To the operating system, a standard USB capturer appears as a regular USB camera. However, the video stream doesn’t originate from a camera lens but from the display of a Source laptop, reflected and captured by the USB device. This can be achieved with a simple display extension function activated by plugging a USB-C cable into a laptop. By opening any photo/video on the screen of the Source laptop, that one will stream as a video supposedly coming from the USB camera. Both the operating system and the application running on the Sink laptop can’t recognize that the video stream isn’t coming from a camera lens, making this a low-cost yet effective trick for fraudsters.
How can this type of injection be detected and prevented?
This is where Artificial Intelligence (AI) steps in. Interestingly, the video stream passed from the display and through the USB capturer is double-recompressed. Firstly, this occurs when the original video signal is archived on the hard drive of the Source Laptop. Subsequently, despite the high resolution of the original video format, it garners artifacts due to recompression when transferred through the USB Capturer. These artifacts are a byproduct of the compression algorithms that strive to minimize the size of the video data or convert it from one format to another, often resulting in a loss of image details. These alterations can manifest as blurry or blocky images, color banding, or smearing effects.

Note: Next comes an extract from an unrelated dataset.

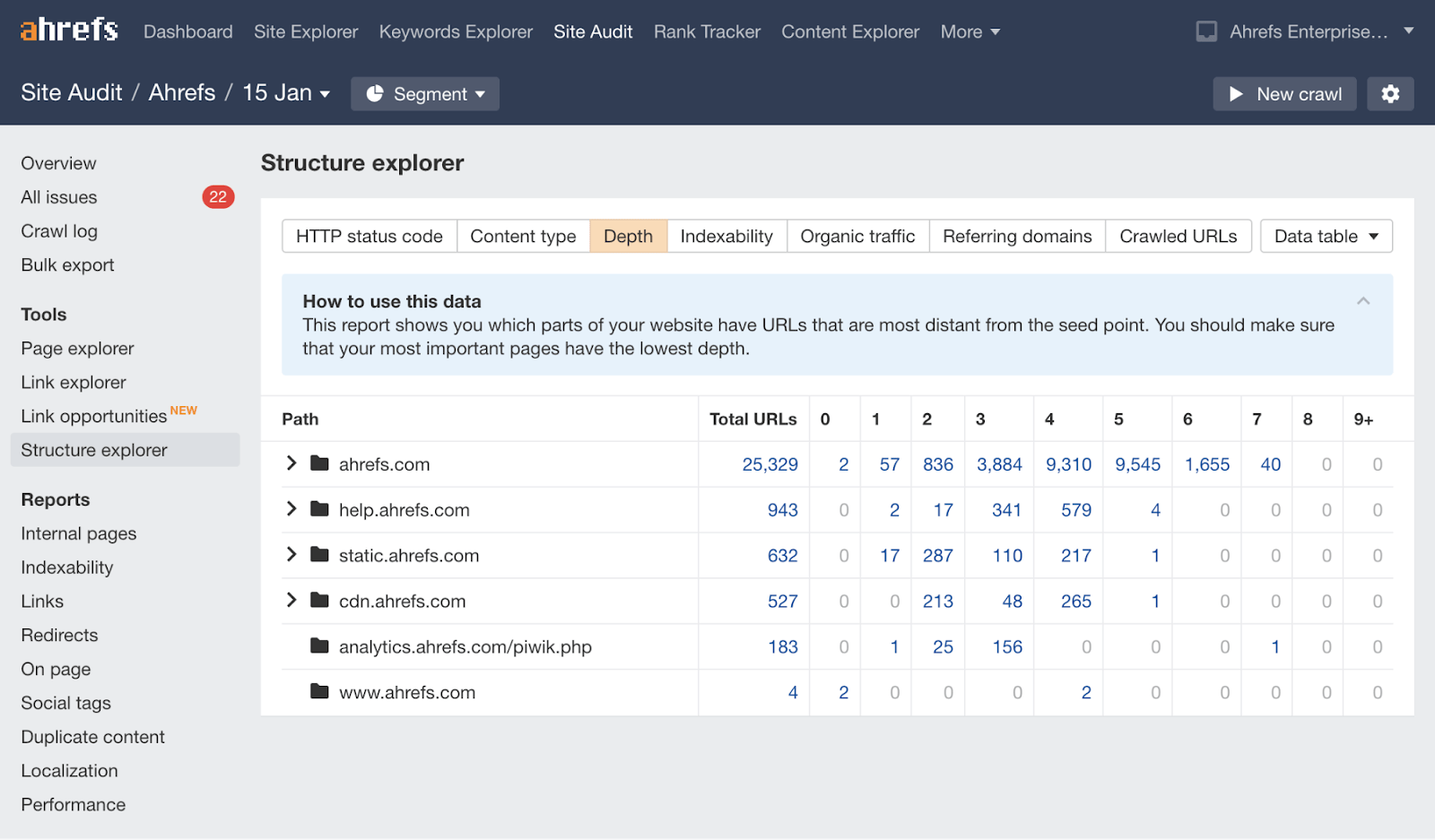The image size is (1435, 840).
Task: Start a New crawl
Action: [x=1284, y=94]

Figure. Scaled a small area of the original image (a) and recompressed (b).
These artifacts are typically invisible to the human eye but can be detected by AI specifically trained for this purpose. Just as a neural network can be trained to recognize objects, faces, and presentation attacks, it can also distinguish between images sourced from an actual camera and those injected through a USB capturer or virtual camera. These injection methods typically involve more complex processes and therefore result in more loss during video signal transmission, providing a basis for detection.

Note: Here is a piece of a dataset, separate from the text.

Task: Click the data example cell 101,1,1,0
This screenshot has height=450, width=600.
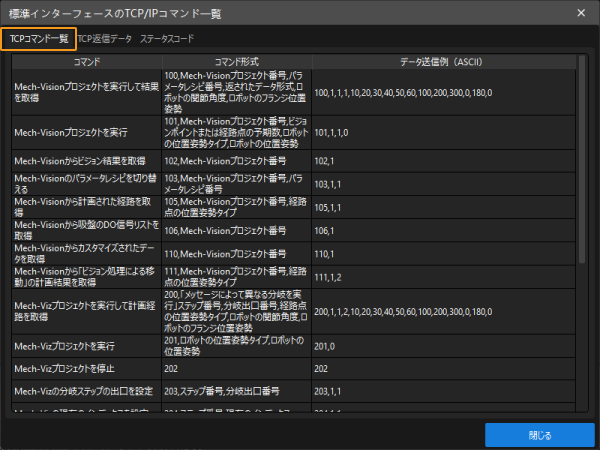Action: [443, 132]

Training an artificial neural network to perform this task typically requires a significant volume of samples. For instance, 10,000 to 100,000 samples might be enough to train a Minimum Viable Product (MVP) of a neural network based on convolutional layers. For a more accurate and robust detector, between 100,000 to 1 million samples might be needed. For commercial applications demanding high accuracy, anywhere from 1 million samples could be required.
By investing in such AI solutions, digital identity verification processes can better combat the rising threat of injection attacks, enhancing the overall security of remote onboarding and other digital identification processes.